Hydrodynamic simulations of relativistic blastwave with tabulated angular energy and Lorentz factor profiles. Efficient Gamma-Ray Burst afterglow modeling.
Code paper: Wang et al. 2024.
Big updates:
- One can now control the maximum iteration number for flux density integration and enforce the program to return a meaningful value even if the integration has not achieved the desired accuracy. This way one can significantly reduce the amount of runtime errors which frequently interrupt the program.
- To define your own radiation model, you now need to define the "solid angle integrated specific intensity" instead of "emissivity" in the previous version. This way it makes more sense to introduce optical depth in the model. The relation is
$I_\nu=\frac{j_\nu}{\alpha_\nu}(1-e^{-\alpha_\nu\Delta R})$ . For optically thin case ($\alpha_\nu\sim 0$ ) this relation reduces to$I_\nu=j_\nu\Delta R$ .
Small updates:
- For analytic jet profiles (top-hat, Gaussian, power-law), the process to generate synthetic light curves or spectrum is significantly simplified. See "examples/quick_start.py" for more details.
- Some updates in the documentation. The importance of "resolution" is now highlighted.
- The built-in resolution setups are renamed to increase readability. Previous names are still supported for now.
A brief documentation is now available at: https://jetsimpy.readthedocs.io/.
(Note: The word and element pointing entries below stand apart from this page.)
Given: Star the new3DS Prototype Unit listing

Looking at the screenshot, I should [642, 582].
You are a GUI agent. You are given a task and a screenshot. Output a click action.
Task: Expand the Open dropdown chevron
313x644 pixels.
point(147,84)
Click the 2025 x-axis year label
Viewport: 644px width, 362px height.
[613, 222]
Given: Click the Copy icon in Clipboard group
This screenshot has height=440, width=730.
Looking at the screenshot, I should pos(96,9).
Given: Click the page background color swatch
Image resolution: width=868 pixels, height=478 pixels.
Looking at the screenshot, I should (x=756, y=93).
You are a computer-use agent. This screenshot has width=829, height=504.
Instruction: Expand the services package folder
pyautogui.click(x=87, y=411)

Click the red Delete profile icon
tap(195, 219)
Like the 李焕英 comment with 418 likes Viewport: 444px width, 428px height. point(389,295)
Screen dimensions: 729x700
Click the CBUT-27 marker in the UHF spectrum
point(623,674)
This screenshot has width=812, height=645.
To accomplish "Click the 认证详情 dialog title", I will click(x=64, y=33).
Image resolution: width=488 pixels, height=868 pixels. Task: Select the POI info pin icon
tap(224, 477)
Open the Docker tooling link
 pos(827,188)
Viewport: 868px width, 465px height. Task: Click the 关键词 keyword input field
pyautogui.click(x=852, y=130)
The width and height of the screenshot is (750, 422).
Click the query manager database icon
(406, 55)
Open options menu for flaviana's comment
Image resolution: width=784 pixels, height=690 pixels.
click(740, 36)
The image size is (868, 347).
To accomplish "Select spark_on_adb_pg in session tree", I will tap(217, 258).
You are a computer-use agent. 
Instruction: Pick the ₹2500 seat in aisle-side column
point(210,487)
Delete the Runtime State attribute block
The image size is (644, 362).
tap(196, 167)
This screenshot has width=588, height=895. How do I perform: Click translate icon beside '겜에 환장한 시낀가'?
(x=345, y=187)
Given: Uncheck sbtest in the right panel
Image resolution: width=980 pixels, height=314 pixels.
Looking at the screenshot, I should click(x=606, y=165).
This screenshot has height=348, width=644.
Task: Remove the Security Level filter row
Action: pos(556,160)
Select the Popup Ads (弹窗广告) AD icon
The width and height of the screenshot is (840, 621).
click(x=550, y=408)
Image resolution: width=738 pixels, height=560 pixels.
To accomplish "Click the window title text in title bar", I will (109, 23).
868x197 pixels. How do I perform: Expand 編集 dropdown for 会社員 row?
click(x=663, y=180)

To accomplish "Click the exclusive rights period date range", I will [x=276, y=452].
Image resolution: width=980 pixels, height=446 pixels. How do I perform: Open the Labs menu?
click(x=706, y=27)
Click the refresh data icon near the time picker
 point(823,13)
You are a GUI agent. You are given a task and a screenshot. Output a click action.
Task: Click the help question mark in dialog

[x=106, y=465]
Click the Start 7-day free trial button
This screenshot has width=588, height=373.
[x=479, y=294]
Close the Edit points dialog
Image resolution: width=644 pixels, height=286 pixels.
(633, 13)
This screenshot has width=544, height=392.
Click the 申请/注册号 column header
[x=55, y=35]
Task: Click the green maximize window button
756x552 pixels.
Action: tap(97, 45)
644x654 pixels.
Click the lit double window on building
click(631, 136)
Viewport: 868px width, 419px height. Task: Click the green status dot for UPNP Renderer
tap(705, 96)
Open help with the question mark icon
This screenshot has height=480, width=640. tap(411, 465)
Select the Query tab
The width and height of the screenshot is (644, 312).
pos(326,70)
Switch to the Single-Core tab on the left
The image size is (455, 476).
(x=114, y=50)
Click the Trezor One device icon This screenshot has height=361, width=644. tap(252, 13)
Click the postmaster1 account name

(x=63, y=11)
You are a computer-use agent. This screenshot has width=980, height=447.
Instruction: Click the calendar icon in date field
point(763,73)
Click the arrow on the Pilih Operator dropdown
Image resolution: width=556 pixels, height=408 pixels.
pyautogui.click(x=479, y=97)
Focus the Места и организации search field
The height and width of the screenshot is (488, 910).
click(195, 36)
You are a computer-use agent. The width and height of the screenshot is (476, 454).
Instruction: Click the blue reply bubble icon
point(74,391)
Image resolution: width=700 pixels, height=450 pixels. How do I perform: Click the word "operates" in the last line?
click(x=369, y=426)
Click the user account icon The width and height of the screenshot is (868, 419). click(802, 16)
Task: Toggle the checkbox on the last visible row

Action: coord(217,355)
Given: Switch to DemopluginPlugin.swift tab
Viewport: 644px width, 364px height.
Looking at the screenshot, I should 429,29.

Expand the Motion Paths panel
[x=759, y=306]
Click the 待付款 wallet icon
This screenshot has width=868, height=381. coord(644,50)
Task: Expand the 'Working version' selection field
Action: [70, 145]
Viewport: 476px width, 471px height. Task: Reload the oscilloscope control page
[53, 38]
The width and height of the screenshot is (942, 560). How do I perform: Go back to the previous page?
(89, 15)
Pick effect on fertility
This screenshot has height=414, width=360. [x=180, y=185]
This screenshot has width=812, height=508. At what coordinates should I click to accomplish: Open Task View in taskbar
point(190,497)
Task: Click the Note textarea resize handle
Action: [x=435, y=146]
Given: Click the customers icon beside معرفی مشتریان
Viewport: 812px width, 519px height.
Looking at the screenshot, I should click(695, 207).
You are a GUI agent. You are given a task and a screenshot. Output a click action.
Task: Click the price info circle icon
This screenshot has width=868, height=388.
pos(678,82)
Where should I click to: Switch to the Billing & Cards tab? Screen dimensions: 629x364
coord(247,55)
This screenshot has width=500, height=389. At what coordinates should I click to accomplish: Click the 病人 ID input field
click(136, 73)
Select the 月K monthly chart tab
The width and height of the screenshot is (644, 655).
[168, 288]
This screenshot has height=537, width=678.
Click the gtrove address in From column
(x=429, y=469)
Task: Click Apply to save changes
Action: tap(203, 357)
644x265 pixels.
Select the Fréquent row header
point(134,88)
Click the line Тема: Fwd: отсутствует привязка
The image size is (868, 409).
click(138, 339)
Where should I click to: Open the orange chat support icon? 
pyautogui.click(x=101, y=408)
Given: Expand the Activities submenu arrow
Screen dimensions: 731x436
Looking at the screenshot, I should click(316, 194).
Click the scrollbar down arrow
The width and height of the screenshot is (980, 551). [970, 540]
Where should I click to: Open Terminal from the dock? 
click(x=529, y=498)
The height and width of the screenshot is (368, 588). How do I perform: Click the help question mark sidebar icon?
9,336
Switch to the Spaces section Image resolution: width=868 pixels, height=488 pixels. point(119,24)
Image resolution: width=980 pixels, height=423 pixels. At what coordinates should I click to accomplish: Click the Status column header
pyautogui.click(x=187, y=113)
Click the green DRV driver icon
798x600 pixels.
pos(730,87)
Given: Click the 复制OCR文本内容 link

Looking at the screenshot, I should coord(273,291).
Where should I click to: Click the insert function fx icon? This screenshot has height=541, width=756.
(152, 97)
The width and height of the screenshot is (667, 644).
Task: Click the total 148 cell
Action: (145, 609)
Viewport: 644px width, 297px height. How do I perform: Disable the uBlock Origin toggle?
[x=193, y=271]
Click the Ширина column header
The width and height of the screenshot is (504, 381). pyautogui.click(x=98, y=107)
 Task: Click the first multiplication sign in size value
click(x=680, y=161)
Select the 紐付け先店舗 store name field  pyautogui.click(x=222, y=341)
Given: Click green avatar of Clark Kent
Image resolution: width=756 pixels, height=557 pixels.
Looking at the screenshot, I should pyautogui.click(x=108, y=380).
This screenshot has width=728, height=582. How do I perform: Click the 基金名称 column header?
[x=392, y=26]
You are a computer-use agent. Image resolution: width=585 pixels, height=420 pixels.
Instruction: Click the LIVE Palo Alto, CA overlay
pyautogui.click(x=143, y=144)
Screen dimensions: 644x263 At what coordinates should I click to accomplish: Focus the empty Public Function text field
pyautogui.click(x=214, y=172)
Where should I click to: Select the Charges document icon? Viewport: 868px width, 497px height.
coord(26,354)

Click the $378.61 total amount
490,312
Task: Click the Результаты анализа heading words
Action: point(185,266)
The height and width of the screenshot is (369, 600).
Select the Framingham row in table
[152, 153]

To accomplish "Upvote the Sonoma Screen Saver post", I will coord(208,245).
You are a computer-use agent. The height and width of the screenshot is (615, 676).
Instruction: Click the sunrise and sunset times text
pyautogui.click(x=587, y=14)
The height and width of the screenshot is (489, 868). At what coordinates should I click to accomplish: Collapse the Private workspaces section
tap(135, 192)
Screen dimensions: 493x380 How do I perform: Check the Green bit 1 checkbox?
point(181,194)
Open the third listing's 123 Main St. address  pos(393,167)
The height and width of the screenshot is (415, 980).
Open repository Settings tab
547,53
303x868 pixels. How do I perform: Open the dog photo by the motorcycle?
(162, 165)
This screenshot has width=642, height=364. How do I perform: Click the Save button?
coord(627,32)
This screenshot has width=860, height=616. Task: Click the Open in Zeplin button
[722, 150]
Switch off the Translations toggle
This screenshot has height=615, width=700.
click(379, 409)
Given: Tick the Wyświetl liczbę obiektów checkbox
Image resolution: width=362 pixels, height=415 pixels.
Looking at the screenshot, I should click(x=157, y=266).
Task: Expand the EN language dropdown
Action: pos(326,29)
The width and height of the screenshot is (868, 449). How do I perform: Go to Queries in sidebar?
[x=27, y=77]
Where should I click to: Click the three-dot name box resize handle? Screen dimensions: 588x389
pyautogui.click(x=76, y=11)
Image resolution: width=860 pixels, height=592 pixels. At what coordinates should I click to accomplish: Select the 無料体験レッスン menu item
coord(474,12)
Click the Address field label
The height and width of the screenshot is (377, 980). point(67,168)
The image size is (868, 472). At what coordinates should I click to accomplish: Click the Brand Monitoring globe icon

- Tabulated angular energy profile
- Tabulated angular Lorentz factor profile
- ISM / wind / mixed external density profile:
$n=n_{\rm ism}+n_{\rm wind}(r/10^{17}{\rm cm})^{-2}$ - Synthetic afterglow light curves
- Apparent superluminal motion
- Sky map and Gaussian equivalent image size
Additionally, you can add your own radiation model by defining a lambda function in a c++ source file. This might be helpful if you have a more complicated model such as Synchrotron self-absorption or other cool stuffs. After adding your own model, just install the package as usual and refer to this model with its model name from Python side.
- Reverse shock
- Energy injection
Use the package manager pip to install jetsimpy.
pip install .
Clean up the installation directory. This help avoid conflicts for future installations.
python setup.py clean
You may install the package and clean up the directory by a single line:
pip install . && python setup.py clean
import numpy as np
import jetsimpy
# parameter dictionary
P = dict(
Eiso = 1e53, # Isotropic equivalent energy (erg)
lf = 600, # initial Lorentz factor
theta_c = 0.1, # half opening angle
n0 = 1, # ism number density
A = 0, # wind number density amplitude
eps_e = 0.1, # epsilon_e
eps_b = 0.01, # epsilon_b
p = 2.17, # electron power index
theta_v = 0.4, # viewing angle
d = 474.33, # luminosity distance (Mpc)
z = 0.1, # redshift
)
# time and frequency
tday = np.logspace(-2, 3, 100)
tsecond = tday * 3600 * 24
nu = 1e15
# flux density
fd_gaussian = jetsimpy.FluxDensity_gaussian(tsecond, nu, P)
More examples are available in the example folder.